If he just shuts you down or gets defensive even when you are being kind and calmly having a conversation about your concerns then I think that tells you this is just the way it is now and it will be up to you to choose whether to stay with him or not. The way he's treating you will kill any love you have for him eventually anyway.

I grew up with my dad being like this and it got worse. I'm still affected by it now in my 30s. Yes it was a mental health issue but by refusing to acknowledge and address that he made life miserable for us all.

HollowTalk · 18/06/2021 23:23

He sounds absolutely horrible. I really feel for you and your children. Given you rent, so no huge financial commitments, do you have anywhere you could go with your children? Family?

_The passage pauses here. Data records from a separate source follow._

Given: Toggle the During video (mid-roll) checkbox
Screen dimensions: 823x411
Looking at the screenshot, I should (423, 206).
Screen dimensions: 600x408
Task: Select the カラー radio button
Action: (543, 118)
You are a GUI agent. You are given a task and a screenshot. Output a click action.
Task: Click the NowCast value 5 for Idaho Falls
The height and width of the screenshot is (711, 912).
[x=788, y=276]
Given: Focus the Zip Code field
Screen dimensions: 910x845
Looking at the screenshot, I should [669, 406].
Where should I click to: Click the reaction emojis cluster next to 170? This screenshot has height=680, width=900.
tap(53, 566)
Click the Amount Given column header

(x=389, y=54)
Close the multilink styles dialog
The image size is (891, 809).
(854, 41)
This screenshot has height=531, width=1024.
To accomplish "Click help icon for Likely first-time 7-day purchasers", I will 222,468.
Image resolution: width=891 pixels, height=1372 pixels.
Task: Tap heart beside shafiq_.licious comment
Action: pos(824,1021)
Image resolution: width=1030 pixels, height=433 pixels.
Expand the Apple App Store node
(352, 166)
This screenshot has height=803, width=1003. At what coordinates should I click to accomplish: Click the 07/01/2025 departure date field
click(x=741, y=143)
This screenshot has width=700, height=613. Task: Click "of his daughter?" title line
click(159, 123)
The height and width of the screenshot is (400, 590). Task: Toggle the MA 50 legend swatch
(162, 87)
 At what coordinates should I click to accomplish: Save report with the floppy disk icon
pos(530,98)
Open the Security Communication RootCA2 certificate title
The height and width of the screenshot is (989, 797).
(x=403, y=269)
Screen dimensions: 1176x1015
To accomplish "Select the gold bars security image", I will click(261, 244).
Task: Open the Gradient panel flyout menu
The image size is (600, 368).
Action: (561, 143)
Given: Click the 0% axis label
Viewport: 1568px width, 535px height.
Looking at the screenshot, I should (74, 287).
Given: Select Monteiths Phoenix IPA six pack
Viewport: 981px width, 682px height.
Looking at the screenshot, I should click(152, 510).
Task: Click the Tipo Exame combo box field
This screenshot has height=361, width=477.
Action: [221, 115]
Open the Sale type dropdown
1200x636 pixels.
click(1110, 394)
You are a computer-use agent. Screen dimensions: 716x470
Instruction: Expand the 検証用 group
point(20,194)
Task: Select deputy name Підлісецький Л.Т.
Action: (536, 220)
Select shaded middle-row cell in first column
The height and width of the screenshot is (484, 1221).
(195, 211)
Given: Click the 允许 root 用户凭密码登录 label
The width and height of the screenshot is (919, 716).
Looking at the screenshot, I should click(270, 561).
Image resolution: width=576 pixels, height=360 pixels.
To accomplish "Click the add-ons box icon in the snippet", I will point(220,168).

If you asked him what kind of night he thought your son had had, I wonder what he would have said. Personally I remember that age as so wonderful, where they're old enough to have a proper conversation but young enough to be wowed by quite ordinary things. Your husband has ruined that one day for your child - how many more days will you let him ruin?

His comments about depression are just insulting. He's just saying that to defend his own shit behaviour. He's not interested in seeing a doctor; I think he knows a doctor would see right through him.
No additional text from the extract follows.